All who spoke insisted that their opposition was to the idea of using taxpayers' money to move poor, jobless people to nice neighborhoods and support them when working-class older communities like Dundalk are struggling to cope with the loss thousands of good-paying manufacturing jobs and an aging infrastructure.

Race, Ruppersberger said, is not the issue.

Ehrlich told the crowd that "nobody I know is against fair housing." The problem, he said, is that "this is bad policy."

He led the crowd through parts of the proposed agreement to point out items he said were harmful to communities. Then he asked people to write to U.S. District Judge Marvin J. Garbis, who must decide if the settlement should become law.

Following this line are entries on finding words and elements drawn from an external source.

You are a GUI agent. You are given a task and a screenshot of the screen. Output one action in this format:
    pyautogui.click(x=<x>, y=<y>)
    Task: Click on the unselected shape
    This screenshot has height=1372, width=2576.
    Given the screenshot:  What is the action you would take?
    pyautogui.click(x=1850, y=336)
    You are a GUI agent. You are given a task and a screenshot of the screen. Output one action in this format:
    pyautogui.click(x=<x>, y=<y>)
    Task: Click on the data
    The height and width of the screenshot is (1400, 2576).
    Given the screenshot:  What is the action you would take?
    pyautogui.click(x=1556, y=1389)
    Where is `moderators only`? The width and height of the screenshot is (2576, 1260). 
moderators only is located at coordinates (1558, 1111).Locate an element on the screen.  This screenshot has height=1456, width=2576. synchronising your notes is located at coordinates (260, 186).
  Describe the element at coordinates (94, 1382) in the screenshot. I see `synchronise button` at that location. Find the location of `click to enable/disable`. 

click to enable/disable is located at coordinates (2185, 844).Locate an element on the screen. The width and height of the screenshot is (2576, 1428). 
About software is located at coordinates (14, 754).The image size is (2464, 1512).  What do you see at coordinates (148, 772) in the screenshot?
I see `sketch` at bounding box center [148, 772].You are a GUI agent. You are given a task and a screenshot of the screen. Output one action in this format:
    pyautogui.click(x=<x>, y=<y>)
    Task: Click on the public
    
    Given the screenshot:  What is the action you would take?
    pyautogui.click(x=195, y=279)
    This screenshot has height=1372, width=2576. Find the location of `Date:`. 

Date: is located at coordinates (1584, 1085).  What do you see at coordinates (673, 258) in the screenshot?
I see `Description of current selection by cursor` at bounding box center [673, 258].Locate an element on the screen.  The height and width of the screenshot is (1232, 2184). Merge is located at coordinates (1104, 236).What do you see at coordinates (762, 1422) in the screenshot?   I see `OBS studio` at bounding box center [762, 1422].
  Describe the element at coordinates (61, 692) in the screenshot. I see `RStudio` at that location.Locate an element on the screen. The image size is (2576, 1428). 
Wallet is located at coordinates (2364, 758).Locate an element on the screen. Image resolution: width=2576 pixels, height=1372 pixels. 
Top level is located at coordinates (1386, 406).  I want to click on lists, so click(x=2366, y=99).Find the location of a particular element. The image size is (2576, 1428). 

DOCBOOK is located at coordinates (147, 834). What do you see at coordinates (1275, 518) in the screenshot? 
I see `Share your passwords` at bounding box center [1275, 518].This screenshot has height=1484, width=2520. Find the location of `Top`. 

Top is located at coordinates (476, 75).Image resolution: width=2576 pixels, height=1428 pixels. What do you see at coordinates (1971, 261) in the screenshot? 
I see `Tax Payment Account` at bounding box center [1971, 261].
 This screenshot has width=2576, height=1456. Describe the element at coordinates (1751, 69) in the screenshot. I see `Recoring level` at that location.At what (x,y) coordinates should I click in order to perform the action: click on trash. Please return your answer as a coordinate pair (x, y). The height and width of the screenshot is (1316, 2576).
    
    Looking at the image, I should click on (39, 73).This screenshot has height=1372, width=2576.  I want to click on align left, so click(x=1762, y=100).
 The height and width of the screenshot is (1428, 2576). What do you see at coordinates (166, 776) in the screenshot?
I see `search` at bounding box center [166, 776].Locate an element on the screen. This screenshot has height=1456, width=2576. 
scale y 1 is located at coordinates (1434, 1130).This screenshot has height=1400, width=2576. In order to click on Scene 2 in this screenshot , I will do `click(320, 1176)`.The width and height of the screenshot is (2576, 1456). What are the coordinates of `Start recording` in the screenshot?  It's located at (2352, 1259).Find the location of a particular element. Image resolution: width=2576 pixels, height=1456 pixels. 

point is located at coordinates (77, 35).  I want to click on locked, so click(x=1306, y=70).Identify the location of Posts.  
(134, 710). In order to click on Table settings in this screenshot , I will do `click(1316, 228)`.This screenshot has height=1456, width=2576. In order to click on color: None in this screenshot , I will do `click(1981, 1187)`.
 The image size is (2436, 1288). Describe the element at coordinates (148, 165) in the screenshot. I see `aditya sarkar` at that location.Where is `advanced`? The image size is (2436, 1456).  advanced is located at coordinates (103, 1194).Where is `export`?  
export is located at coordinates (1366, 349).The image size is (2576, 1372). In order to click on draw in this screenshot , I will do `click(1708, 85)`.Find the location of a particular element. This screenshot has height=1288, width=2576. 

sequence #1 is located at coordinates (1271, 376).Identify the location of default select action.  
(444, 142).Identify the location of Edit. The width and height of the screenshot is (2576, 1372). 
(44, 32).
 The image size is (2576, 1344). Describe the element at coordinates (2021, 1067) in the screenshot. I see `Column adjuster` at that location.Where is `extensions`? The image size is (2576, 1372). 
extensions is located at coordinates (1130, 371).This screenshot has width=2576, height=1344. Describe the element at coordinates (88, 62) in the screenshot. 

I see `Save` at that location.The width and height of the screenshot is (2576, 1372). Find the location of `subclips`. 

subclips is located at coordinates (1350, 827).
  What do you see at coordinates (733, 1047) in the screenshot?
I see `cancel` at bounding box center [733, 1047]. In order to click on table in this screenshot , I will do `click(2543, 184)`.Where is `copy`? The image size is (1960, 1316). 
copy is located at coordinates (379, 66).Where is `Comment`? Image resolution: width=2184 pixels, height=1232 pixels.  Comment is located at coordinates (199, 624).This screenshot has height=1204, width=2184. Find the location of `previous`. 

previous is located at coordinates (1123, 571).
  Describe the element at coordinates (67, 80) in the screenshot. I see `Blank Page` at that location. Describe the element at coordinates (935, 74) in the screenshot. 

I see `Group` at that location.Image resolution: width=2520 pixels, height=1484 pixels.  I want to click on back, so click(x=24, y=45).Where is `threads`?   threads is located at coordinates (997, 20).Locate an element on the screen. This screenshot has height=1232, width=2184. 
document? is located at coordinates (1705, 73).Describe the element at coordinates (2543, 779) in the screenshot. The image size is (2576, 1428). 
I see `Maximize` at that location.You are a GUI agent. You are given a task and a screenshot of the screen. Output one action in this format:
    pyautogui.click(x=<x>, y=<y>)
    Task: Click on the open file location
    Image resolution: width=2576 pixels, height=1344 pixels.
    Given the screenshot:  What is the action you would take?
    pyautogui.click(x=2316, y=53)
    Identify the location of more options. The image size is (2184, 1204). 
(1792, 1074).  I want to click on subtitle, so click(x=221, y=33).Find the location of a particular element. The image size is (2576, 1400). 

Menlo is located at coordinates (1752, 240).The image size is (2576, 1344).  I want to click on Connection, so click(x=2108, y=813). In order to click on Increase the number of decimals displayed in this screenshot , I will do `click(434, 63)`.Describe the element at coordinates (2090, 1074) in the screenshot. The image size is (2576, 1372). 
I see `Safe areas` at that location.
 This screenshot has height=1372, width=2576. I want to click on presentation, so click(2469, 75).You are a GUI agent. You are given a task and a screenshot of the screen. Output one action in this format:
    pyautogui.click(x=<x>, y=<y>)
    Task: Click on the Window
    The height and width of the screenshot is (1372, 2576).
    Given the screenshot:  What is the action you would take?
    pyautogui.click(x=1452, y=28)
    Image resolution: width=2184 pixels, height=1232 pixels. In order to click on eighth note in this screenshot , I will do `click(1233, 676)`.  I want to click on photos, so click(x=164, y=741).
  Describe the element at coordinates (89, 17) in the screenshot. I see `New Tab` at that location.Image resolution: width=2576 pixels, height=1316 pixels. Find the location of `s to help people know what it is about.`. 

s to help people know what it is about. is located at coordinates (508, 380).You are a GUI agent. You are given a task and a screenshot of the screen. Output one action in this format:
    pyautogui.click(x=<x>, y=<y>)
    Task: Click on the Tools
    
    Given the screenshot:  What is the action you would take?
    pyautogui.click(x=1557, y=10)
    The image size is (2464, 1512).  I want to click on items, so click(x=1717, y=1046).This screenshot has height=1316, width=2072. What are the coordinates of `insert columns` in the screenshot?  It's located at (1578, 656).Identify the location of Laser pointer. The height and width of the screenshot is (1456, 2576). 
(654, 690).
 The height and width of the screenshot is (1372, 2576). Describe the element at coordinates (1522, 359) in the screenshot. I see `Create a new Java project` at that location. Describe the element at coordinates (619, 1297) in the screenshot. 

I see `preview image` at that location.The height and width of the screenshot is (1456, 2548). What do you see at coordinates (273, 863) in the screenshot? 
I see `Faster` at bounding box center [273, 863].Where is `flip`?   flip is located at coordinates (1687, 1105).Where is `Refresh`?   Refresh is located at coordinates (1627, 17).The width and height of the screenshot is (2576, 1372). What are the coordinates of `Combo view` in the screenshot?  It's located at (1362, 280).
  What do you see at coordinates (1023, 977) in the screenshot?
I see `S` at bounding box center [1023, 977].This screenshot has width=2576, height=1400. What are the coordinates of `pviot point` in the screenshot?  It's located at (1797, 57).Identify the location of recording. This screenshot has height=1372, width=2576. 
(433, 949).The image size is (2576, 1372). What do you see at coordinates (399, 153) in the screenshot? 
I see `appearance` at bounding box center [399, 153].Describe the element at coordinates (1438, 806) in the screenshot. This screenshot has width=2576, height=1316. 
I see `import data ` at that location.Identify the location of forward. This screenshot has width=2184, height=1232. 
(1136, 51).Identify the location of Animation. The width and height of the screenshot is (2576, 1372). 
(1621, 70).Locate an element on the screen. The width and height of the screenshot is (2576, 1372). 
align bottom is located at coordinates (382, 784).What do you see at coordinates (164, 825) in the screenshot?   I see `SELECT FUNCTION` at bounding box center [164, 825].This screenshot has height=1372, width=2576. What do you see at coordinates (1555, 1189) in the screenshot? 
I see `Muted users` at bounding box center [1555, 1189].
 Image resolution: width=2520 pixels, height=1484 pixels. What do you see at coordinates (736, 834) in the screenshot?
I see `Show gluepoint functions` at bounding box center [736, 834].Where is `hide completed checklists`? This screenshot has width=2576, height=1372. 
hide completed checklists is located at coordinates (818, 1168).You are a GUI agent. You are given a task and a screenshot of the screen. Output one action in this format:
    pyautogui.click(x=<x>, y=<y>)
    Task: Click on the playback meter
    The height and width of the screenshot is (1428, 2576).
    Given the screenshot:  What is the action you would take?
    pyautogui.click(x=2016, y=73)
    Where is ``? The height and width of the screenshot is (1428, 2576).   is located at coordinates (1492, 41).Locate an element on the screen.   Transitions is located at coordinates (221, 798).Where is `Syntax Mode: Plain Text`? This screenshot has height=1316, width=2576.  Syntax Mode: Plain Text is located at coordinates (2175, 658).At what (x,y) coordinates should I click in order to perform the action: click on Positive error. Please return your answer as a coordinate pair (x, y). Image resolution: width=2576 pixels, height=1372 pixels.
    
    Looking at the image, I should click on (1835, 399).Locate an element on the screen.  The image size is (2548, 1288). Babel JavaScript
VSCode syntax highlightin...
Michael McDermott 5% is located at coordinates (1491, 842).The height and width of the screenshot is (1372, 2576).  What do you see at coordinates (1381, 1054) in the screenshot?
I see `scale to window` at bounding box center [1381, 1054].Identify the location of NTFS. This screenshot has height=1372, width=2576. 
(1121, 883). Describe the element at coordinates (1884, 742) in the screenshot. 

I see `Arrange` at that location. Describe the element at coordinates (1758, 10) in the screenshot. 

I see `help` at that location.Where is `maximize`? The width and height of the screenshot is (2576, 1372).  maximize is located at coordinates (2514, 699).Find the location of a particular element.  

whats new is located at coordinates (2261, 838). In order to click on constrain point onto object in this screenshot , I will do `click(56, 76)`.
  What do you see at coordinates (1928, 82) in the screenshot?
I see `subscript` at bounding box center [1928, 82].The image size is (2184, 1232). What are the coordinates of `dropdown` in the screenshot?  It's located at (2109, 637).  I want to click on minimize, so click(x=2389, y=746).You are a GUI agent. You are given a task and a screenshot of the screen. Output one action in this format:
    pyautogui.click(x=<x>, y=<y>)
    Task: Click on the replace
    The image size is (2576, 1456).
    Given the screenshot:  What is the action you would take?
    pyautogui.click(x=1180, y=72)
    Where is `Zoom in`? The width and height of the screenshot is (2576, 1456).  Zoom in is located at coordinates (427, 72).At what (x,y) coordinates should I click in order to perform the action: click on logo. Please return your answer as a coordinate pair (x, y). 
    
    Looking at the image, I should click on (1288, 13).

The meeting was sponsored by Ehrlich, DePazzo and G. Gary Adams, president of the Greater Rosedale Community Council.

Adams didn't speak, though he said earlier that he believes "poverty is a behavior problem -- a lifestyle problem."

The only speaker to favor the settlement of the American Civil Liberties Union suit against Baltimore and the U.S. Department of Housing and Urban Development was the Rev. Chester Wickwire, chaplain emeritus of Johns Hopkins University, who was jeered when he said he lives in Ruxton.

The controversy is over the proposed settlement of the federal lawsuit filed against the city and HUD last year by the ACLU, charging that racially discriminatory housing policies have concentrated poor black families in high-rise public housing in downtown Baltimore.

The settlement provides for demolition of the remaining high-rises over six years and resettlement of half the 2,700 families who live in them to the suburbs. Baltimore County is to accept no more than 360 families over six years.

A separate 814-family home-ownership program could send more families to the suburbs.

A federal court hearing on the settlement is scheduled for May 31.